Nearly 90 percent of the FTD patients without visual artistic creativity, however, also showed the same thing, so an increase in visual processing alone could not explain a surge in visual creativity in those 17 patients.

A visual-motor connection could explain the difference

To tease out other possible reasons for visual artistic creativity in only some FTD patients, Friedberg decided to look at changes in brain tissue.

She found that the brain’s left hemisphere primary motor cortex — a region that controls right-hand movement — increases in volume in visual artistic creativity patients, in connection with an increase in volume in the dorsomedial occipital region. Even as the tissue around it is dying, Miller said, “the one area in the left hemisphere that isn’t down in volume is the part of the motor strip involved with painting itself.”

The link between the visual region and the right hand could be interpreted in a few ways. It could be innate for some people and only come to light in the face of FTD or it could be a connection that is strengthened as a consequence of spending hours every day creating art as FTD symptoms emerge.

Friedberg found the findings exciting, yet not surprising. “Art is a motor action,” she said. “To manifest this change in perceptual regions, there must be a visual-motor connection.”

The linking of right-hand movement and the brain’s visual region would have been more striking had that connection also been shown through atrophy network mapping, Fox said. But “their genius was in taking a new technique and applying it to a very interesting problem, which is emerging creativity in the setting of brain disease,” he said.

Could this shift how we diagnose neurodegeneration?

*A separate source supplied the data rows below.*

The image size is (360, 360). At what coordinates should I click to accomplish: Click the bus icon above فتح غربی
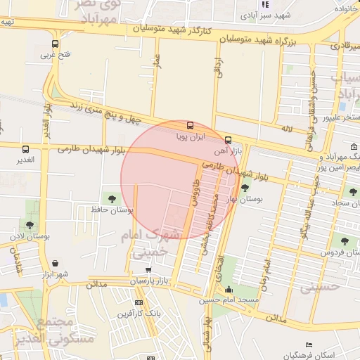[x=54, y=43]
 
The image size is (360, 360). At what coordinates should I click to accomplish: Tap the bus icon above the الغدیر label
[x=26, y=149]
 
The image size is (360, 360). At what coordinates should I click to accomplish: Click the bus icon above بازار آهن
[x=227, y=139]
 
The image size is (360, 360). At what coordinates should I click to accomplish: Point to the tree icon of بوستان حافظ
[x=112, y=198]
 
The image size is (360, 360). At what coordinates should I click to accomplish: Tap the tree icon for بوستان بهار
[x=245, y=188]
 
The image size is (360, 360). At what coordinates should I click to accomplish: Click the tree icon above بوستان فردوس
[x=345, y=241]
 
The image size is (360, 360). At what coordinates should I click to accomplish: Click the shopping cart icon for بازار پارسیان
[x=148, y=269]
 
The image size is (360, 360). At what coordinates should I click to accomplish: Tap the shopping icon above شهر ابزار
[x=54, y=262]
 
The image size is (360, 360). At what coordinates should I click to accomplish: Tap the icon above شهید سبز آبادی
[x=264, y=4]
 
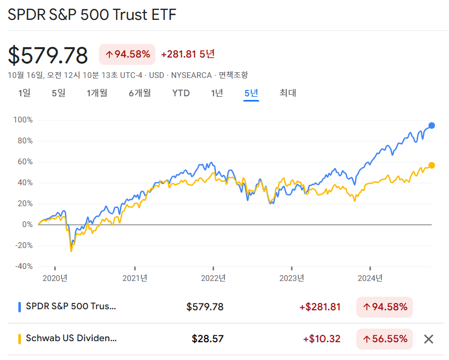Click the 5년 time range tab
251,93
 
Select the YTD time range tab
181,93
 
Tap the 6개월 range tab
140,93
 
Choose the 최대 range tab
288,93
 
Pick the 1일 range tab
24,93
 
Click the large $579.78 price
48,55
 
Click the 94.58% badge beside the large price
127,54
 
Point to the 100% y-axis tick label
24,120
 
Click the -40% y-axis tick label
24,266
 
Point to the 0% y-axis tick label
27,224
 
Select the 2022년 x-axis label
214,278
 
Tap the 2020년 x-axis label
55,278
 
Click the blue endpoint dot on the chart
432,126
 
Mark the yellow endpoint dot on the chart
432,165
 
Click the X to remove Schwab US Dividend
429,339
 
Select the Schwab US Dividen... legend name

This was the largest study of FTD patients with visual artistic creativity, but it was still small. The researchers hope a larger group in a future study could reveal the importance of additional brain regions and possibly explain why more patients with FTD don’t become visual artists — something Miller is still curious about. “There are probably a lot of factors, including the way we’re wired to begin with,” he said.

The environment also could play an important role. “Some people get introduced to art in a serendipitous way,” Miller said. Other patients may not have been introduced to art, he said, or were but do not have the materials or tools available to express that creativity.

“I would love to see if these results can be replicated in another cohort, in other countries, other cultures,” Gutiérrez Zúñiga said. “And see if this is something that can be a cross-cultural phenomena.”

This work also showed that in the face of neurons dying in some regions of the brain, other regions can increase in activity and change — a process called plasticity.

Plasticity is intriguing, Friedberg said, because learning more about brain regions that thrive in the face of disease could open up the possibility for new therapeutic treatment options.